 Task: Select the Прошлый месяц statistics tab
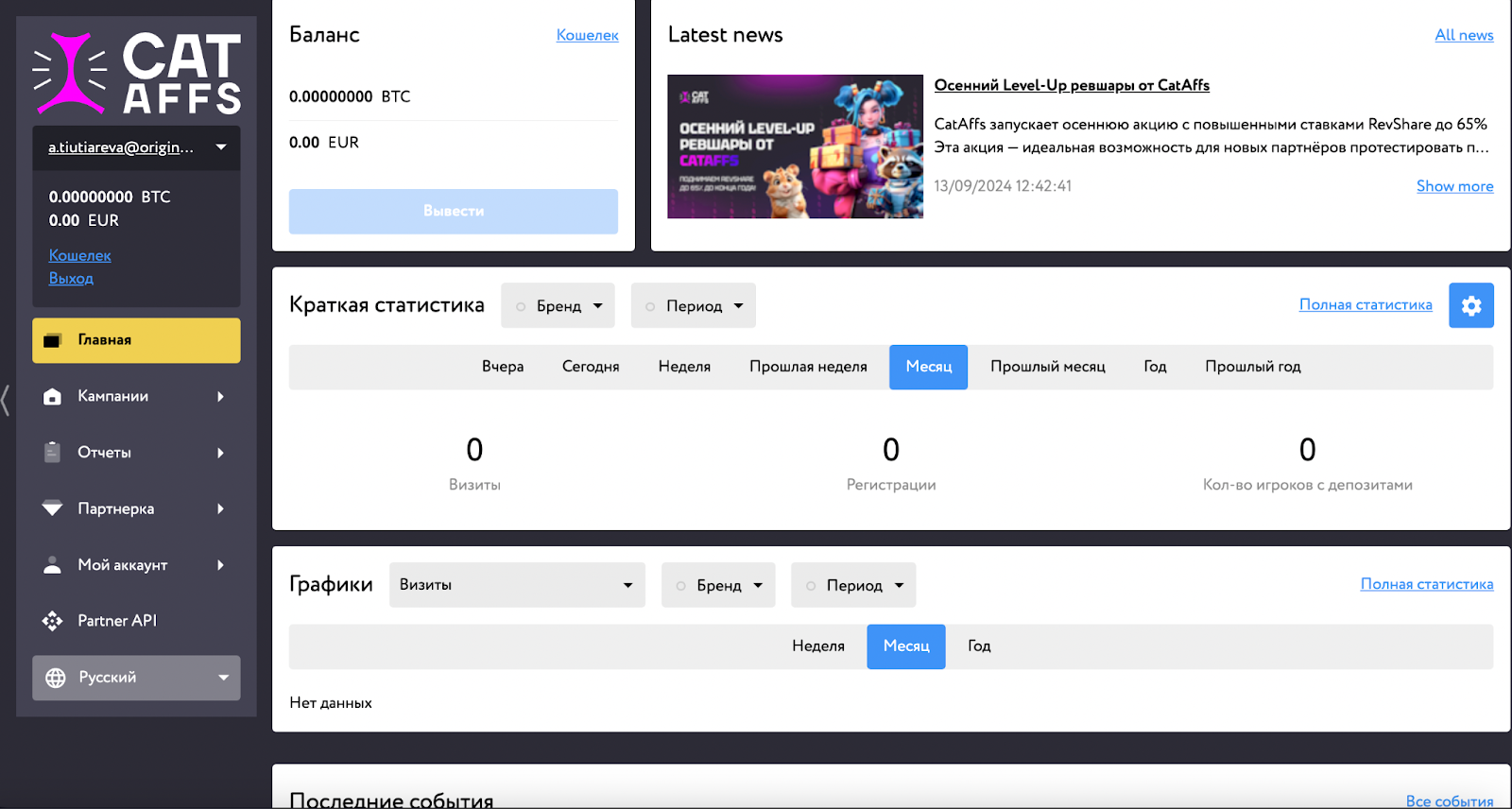(1047, 367)
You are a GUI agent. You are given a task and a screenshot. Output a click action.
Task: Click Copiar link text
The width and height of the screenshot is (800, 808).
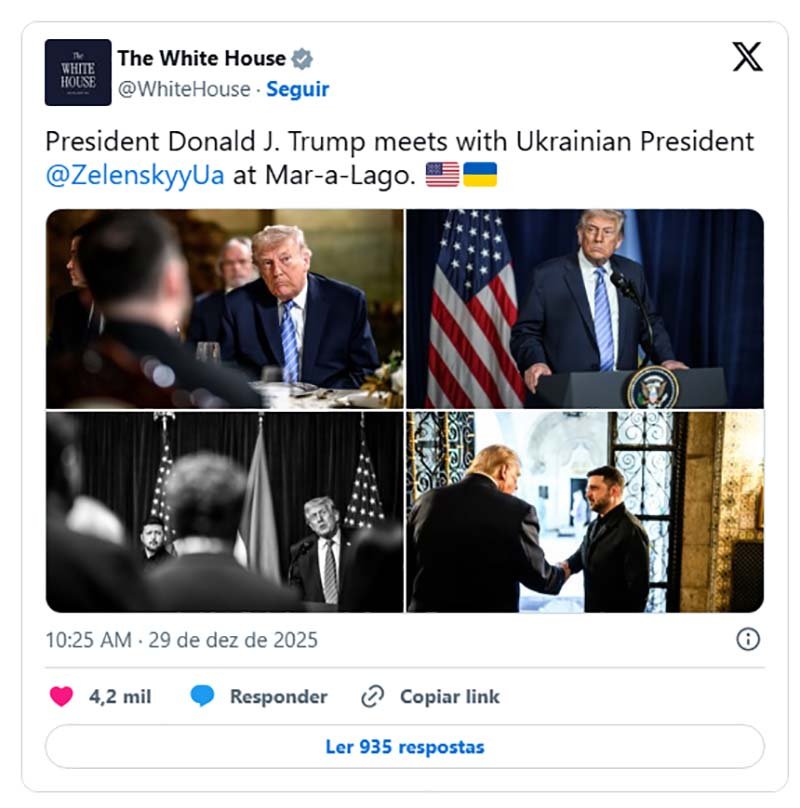coord(449,697)
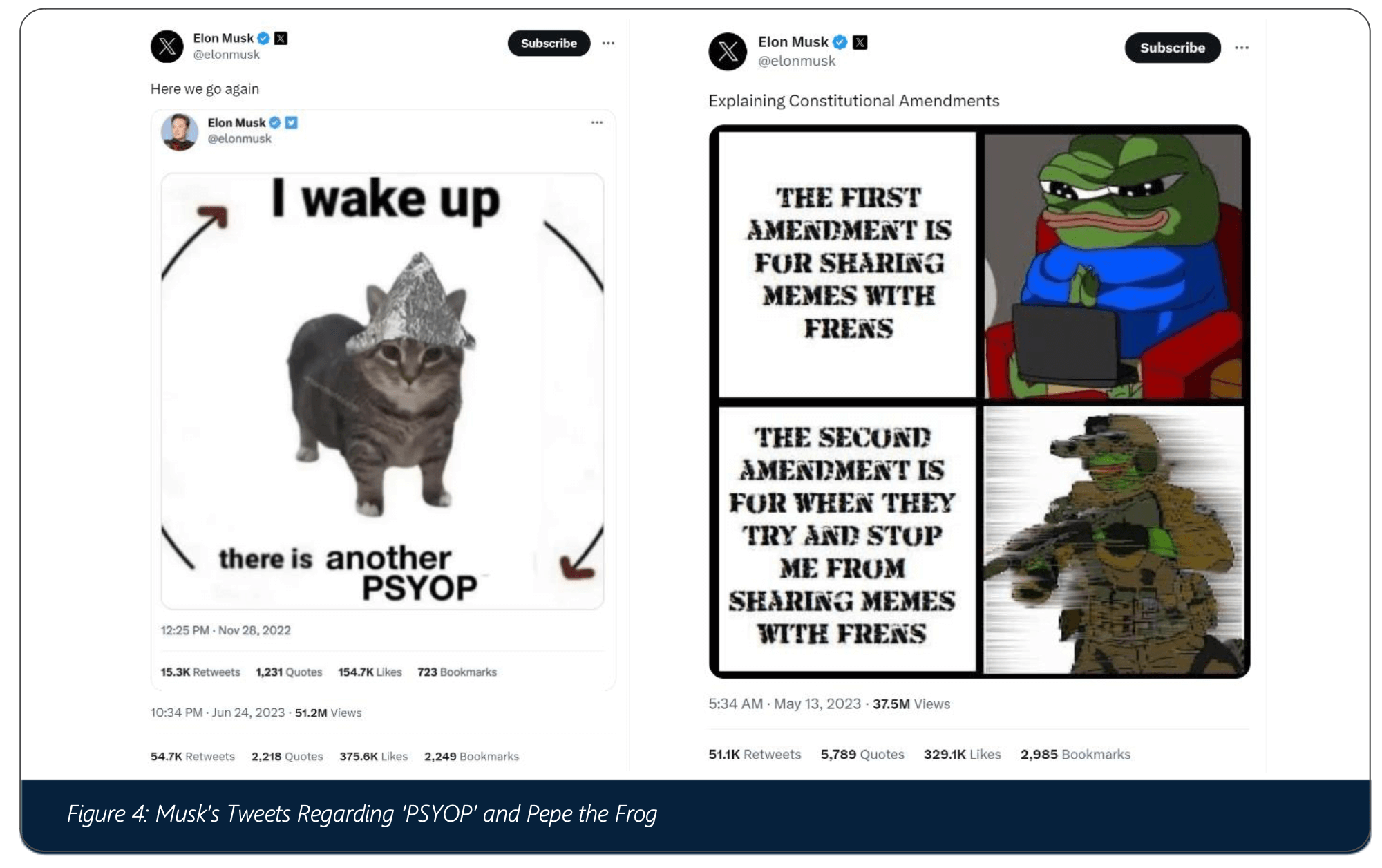Viewport: 1382px width, 868px height.
Task: Open the three-dot menu on left tweet
Action: pos(608,43)
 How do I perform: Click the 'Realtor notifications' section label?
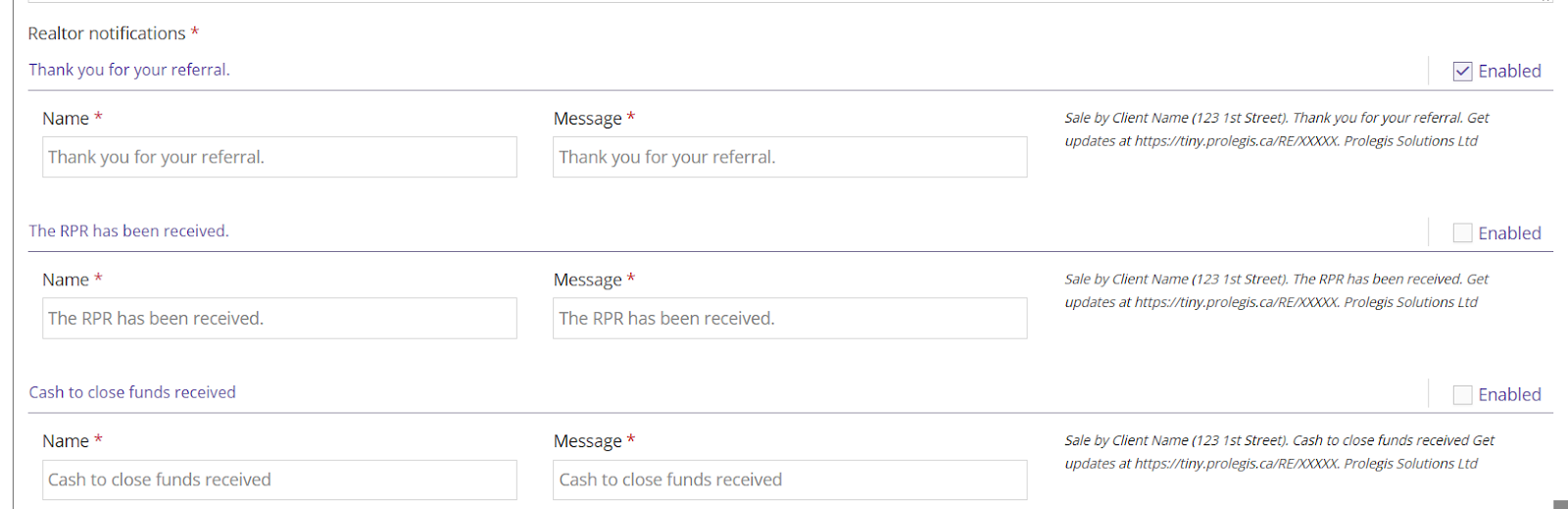pos(107,33)
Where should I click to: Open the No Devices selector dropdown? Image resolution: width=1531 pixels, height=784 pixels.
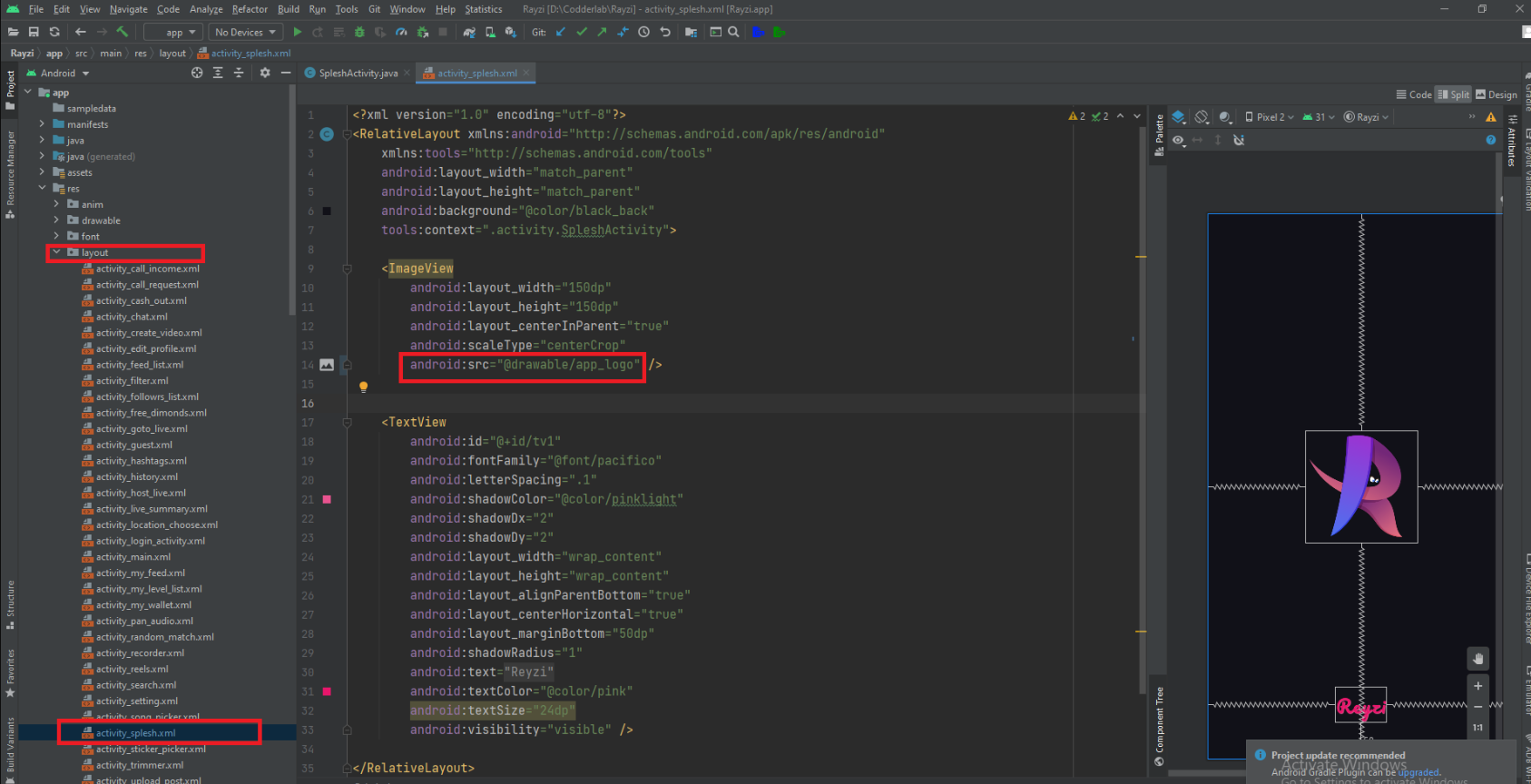pos(245,32)
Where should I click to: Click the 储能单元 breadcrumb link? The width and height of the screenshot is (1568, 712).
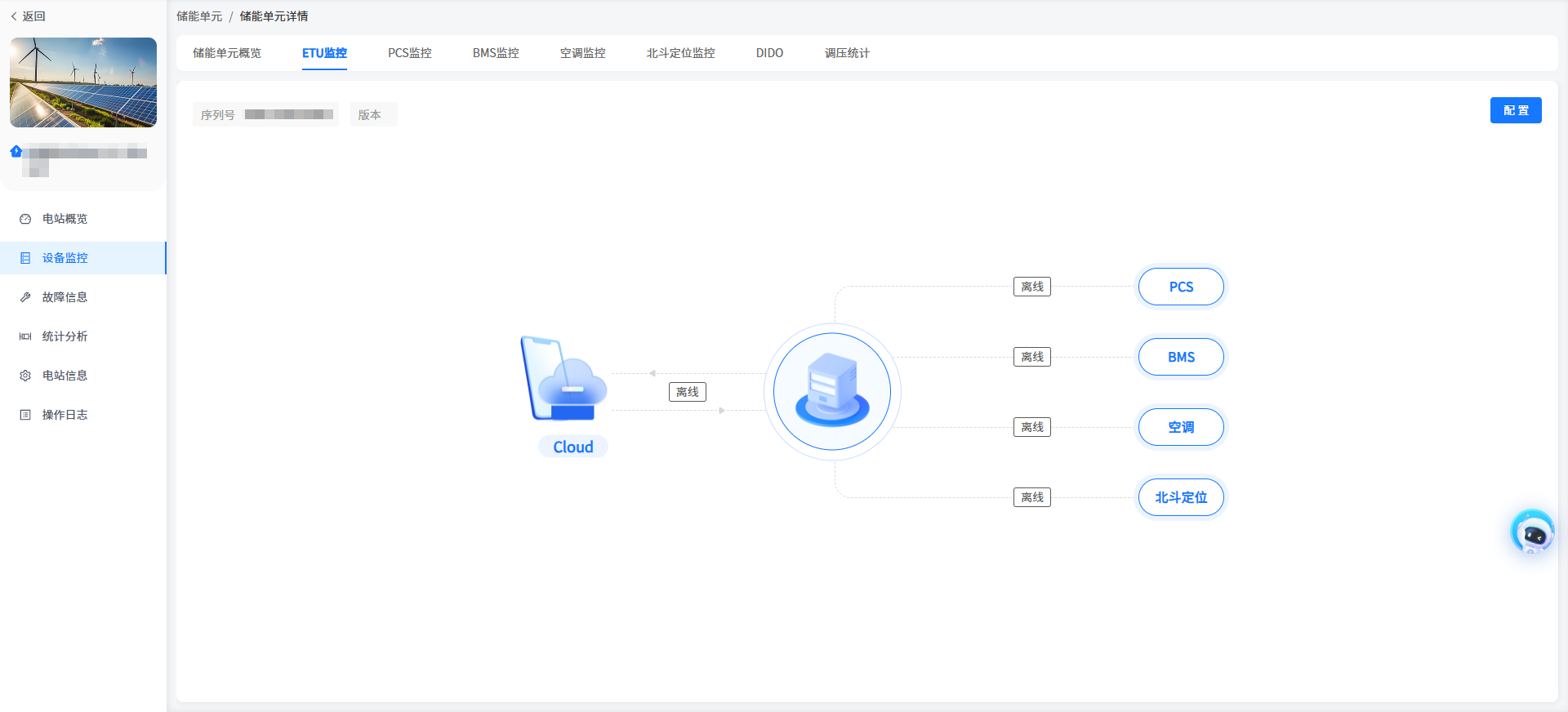[x=199, y=16]
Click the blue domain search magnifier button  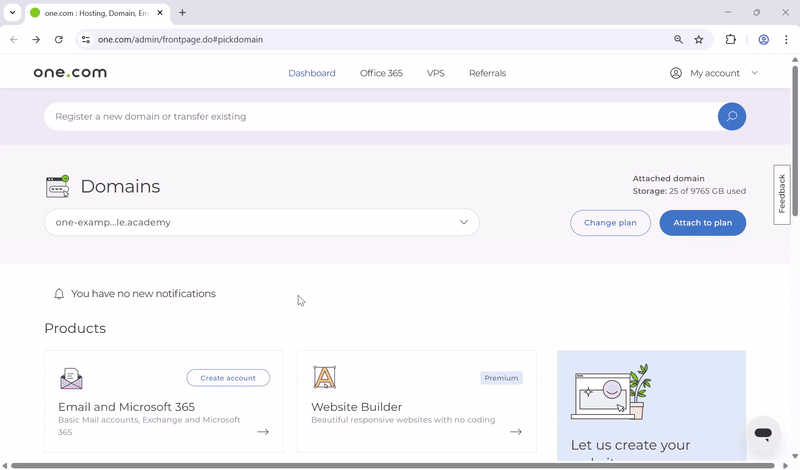[x=731, y=116]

==*==

§ **WHAT THE EXERCISE ASKS**:
Everything above from the line containing "You are a GUI" through the line containing "Task: Click Copiar link text" must be copied exactly. Nothing outside that range belongs in the answer.

§ **ANSWER TO THIS TASK**:
You are a GUI agent. You are given a task and a screenshot. Output a click action.
Task: Click Copiar link text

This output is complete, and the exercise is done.